** Start Data rows **

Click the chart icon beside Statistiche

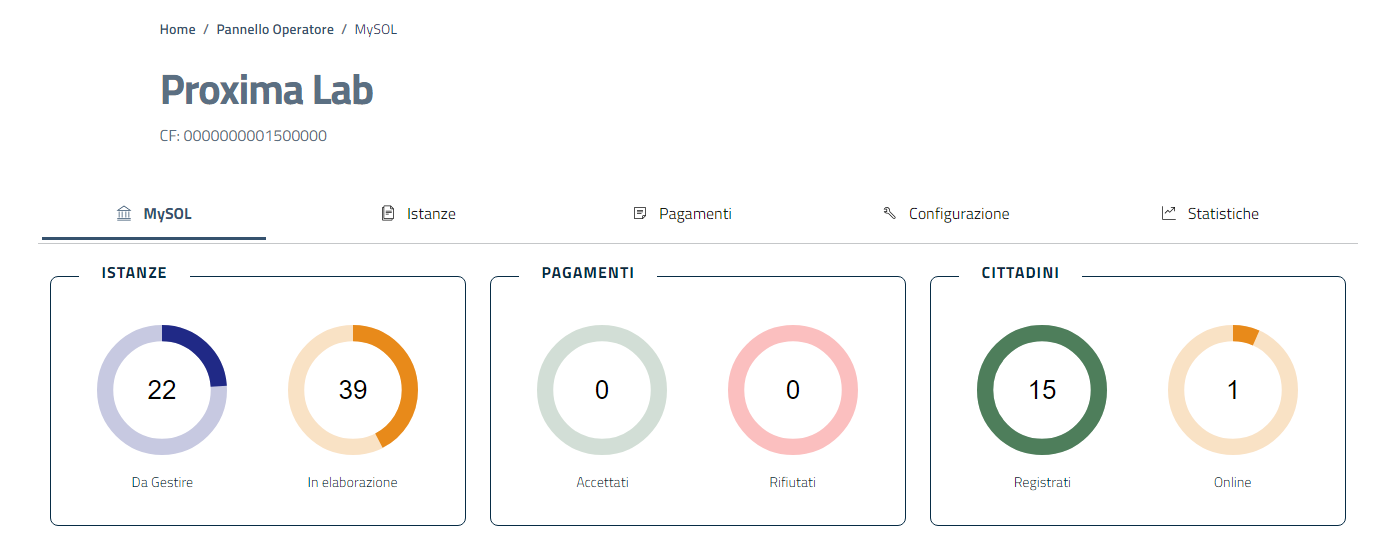(1168, 214)
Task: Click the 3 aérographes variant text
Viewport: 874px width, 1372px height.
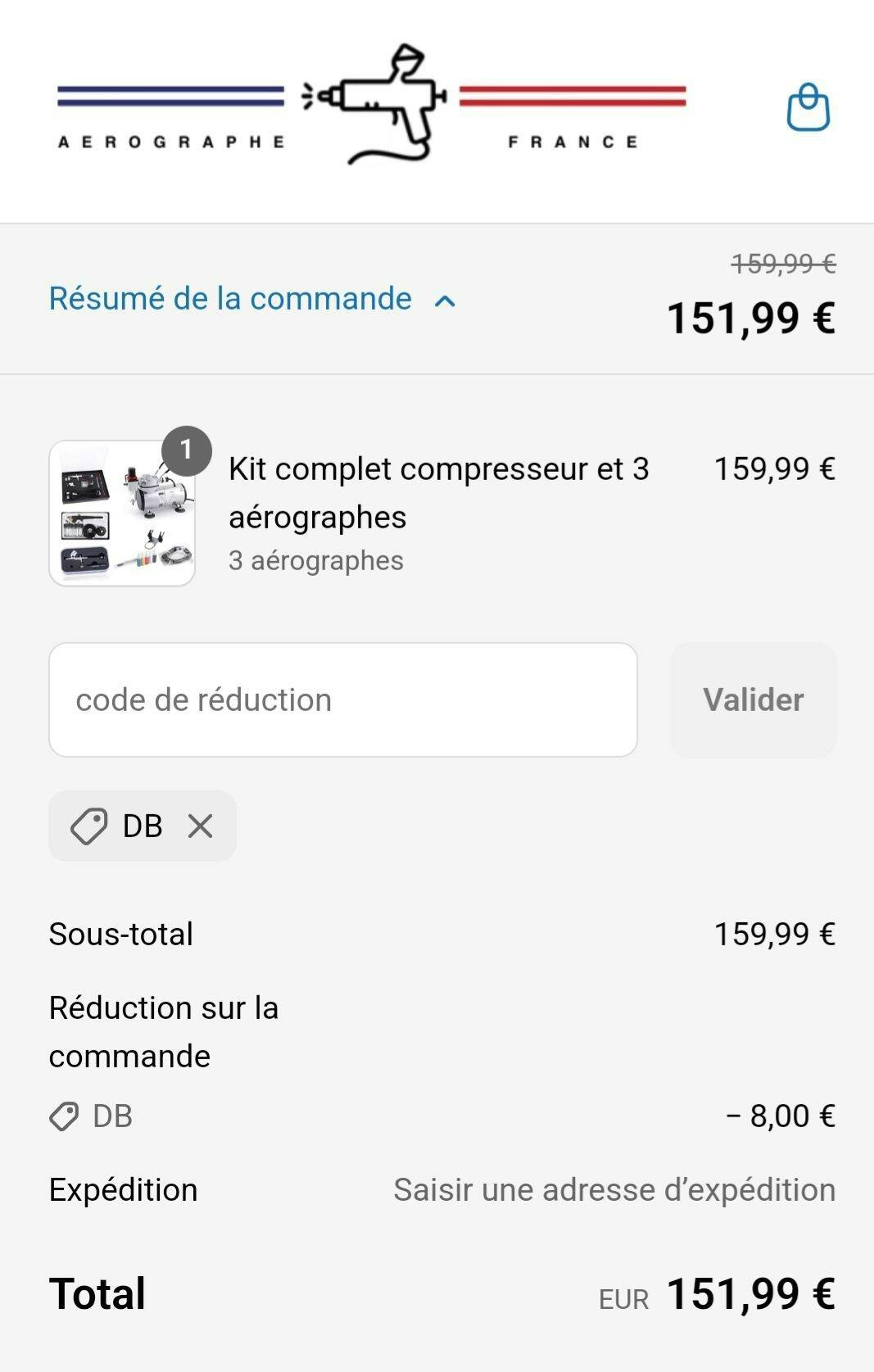Action: (316, 561)
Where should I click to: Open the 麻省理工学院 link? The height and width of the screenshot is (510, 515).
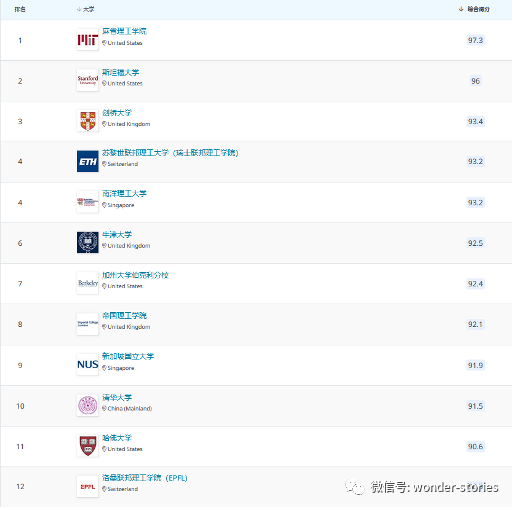pos(124,31)
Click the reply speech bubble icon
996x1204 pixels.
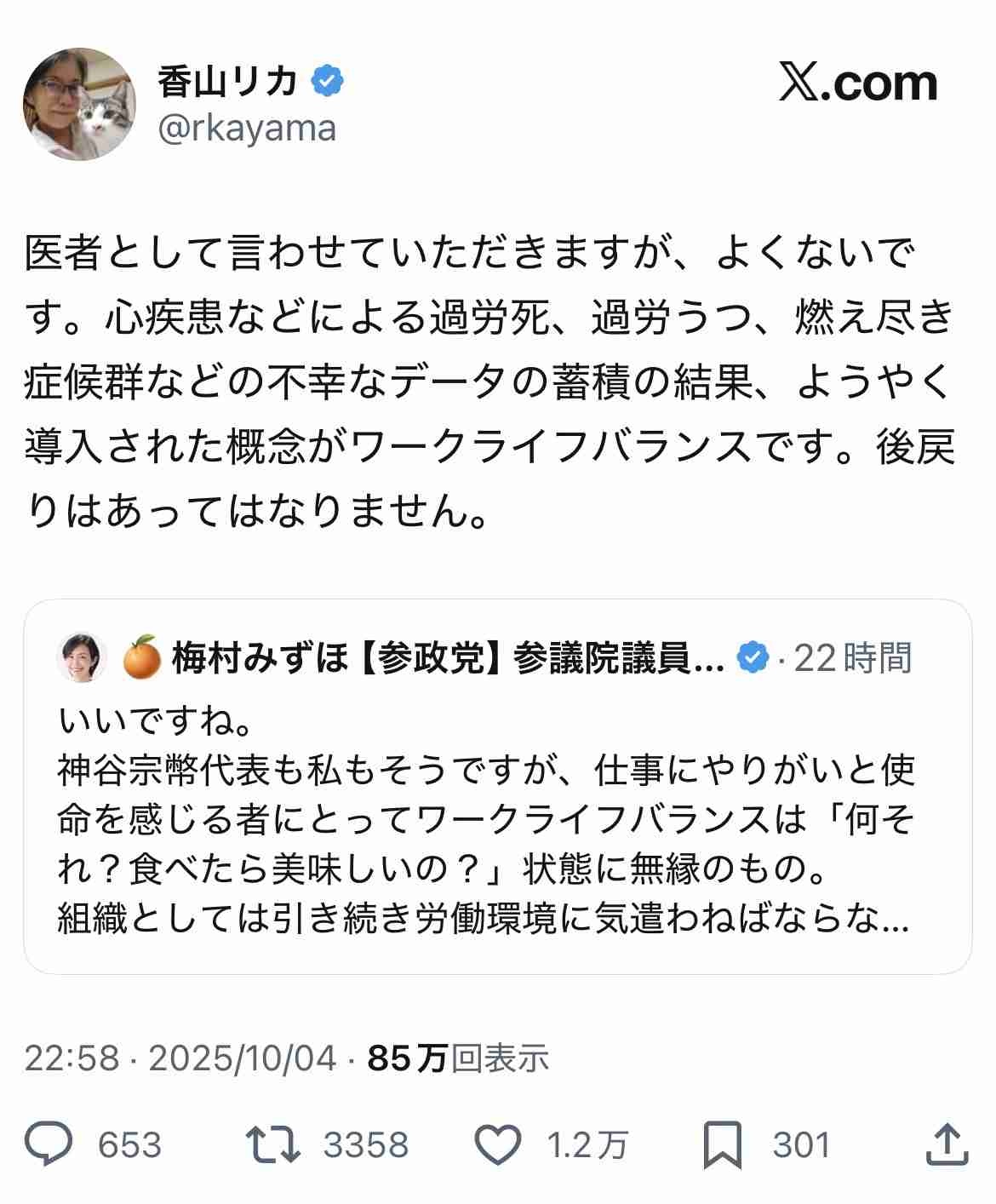point(49,1144)
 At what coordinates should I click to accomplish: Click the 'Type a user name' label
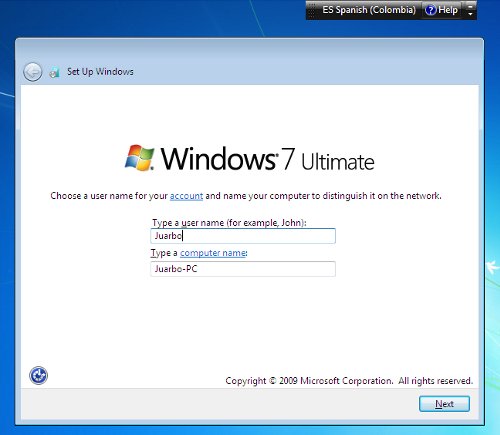(x=229, y=223)
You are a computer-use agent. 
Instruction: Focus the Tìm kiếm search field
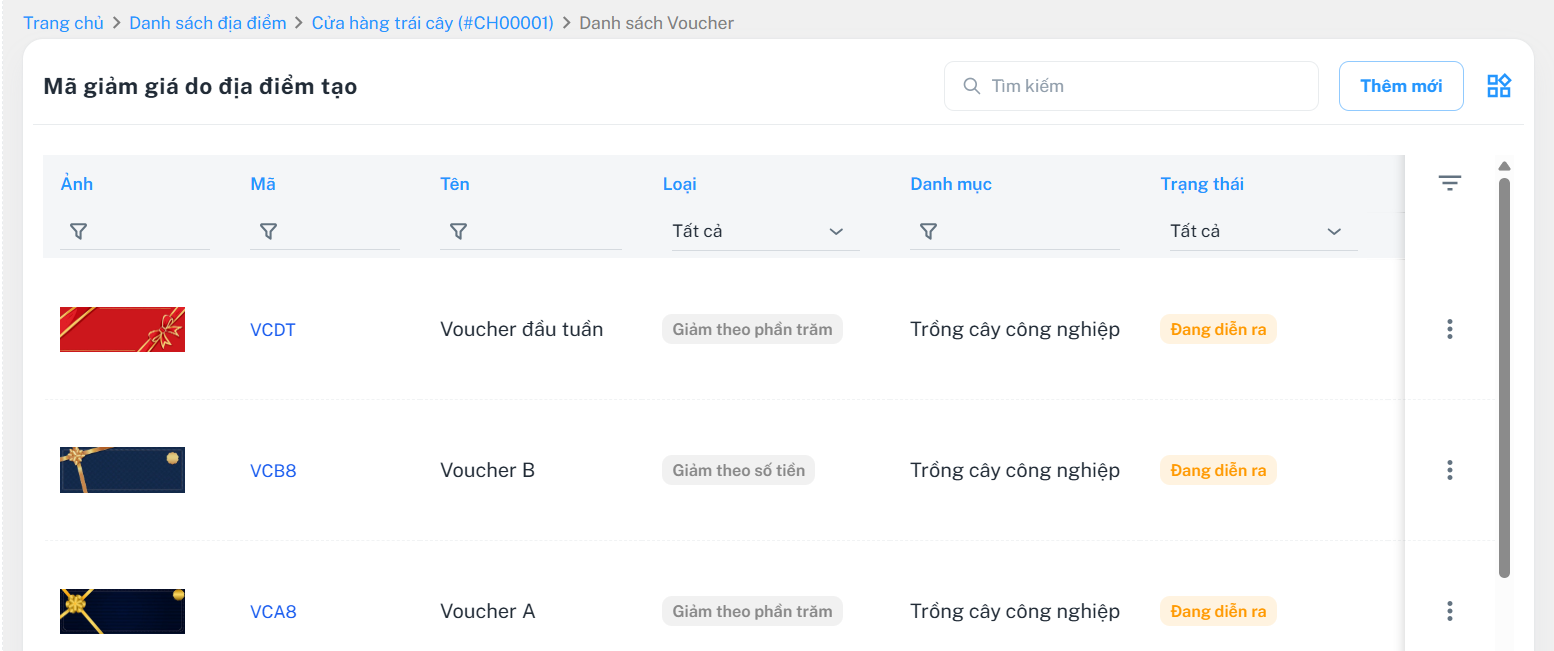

** End Data rows **

> _What you need to do_
Retype all the rows above word for word, leaving out the pictures.

> _Answer to this task_
Click the chart icon beside Statistiche

(1168, 214)
Task: Click the 3 aérographes variant text
Viewport: 874px width, 1372px height.
Action: (316, 561)
Where should I click to: Open the 麻省理工学院 link? The height and width of the screenshot is (510, 515).
pos(124,31)
Click the reply speech bubble icon
996x1204 pixels.
point(49,1144)
 At what coordinates should I click to accomplish: Click the 'Type a user name' label
(x=229, y=223)
You are a computer-use agent. 
Instruction: Focus the Tìm kiếm search field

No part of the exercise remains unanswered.